Americans Share Common Ground On Certain Vaccine Requirements: Poll | Beaufort County Now | A new poll found that Americans hold differing views on requiring COVID-19 vaccines for certain activities, although most Americans can find common ground.

Coronavirus Disease 2019 (COVID-19)
Publisher's Note: This post appears here courtesy of the The Daily Wire. The author of this post is Charlotte Pence Bond.

    A new poll found that Americans hold differing views on requiring COVID-19 vaccines for certain activities, although most Americans can find common ground.

    A new Politico/Harvard survey showed that "more than half (52%) of employed adults oppose employers requiring all their employees to be vaccinated against Covid-19 before they can remain at or return to work." Adults who are unemployed felt differently, however, with 65% of them saying that they support employers making people get vaccinated before returning to workplaces. The poll also found that this "differs from the view of the public as a whole (53% favor)."

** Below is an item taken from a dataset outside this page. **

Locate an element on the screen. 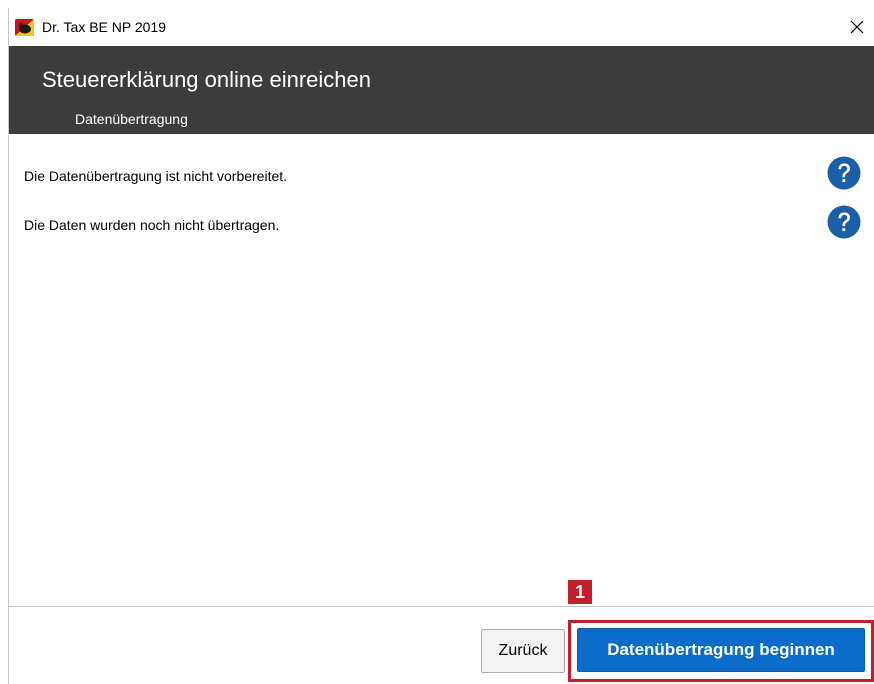 This screenshot has width=874, height=684. annotation-marker: 1 is located at coordinates (580, 592).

    The responses differed among various places of employment, as well. A majority of respondents (63%) said that they support public school teachers being vaccinated before coming back to school, with Democrats (75%) favoring that standard more than Republicans (56%), although it was still the majority opinion in both political parties.

    People also felt this way about healthcare workers — with the majority of Republicans (59%) and Democrats (74%) wanting them to be vaccinated before they stay at or come back to work.

    People felt the same about universities. A majority of Democrats (75%) and Republicans (51%) wanted all students, faculty, and staff to be vaccinated before coming back to campus. In addition, 56% of the total respondents also favored vaccination requirements for that category.

    According to Ballotpedia, several states, each with a Republican governor, have banned vaccination requirements through executive orders. Legislatures in 8 other states, which all have Republican governors, have all banned vaccine "passports" or vaccine requirements, as well.

    Alternatively, California, New York, Hawaii, and Oregon — all states with Democrats in the executive role — "have facilitated the creation of digital vaccination status applications or proof-of-vaccination programs that allow fully vaccinated people to bypass some coronavirus restrictions."

    When it comes to day-to-day life, the poll found that a majority of Republicans and Democrats are against making customers show that they've been vaccinated in order to enter a store or a business. A majority of total respondents were also against requiring vaccination proof in order to go to sporting events, although along political lines Democrats differed with a minor 51% majority wanting it to be required.

    Overall, a majority of Americans wanted people to have to show proof of vaccination before boarding domestic flights, international flights, and cruise ships. With cruise ships, though, Republicans were closely divided.

    In May, Biden announced that he was setting a goal "for 70% of the U.S. adult population to have one vaccine shot and 160 million U.S. adults to be fully vaccinated by July 4," per a White House fact sheet.

    The U.S. still hasn't met that goal with CDC data showing that 67.6% of adults have gotten at least one dose of the vaccine and over 152 million Americans are fully vaccinated.

    On Sunday, Dr. Anthony Fauci talked about local mandates.

    CNN host Jake Tapper asked, "I know you have been very clear that the government isn't mandating vaccines, but do you think it's generally a good idea for businesses or schools to require vaccinations?"

    Fauci said, "I have been of this opinion, and I remain of that opinion, that I do believe, at the local level, Jake, there should be more mandates. There really should be. We're talking about a life-and-death situation. We have lost 600,000 Americans already, and we're still losing more people."

    "There have been four million deaths worldwide. This is serious business. So, I am in favor of that," he added.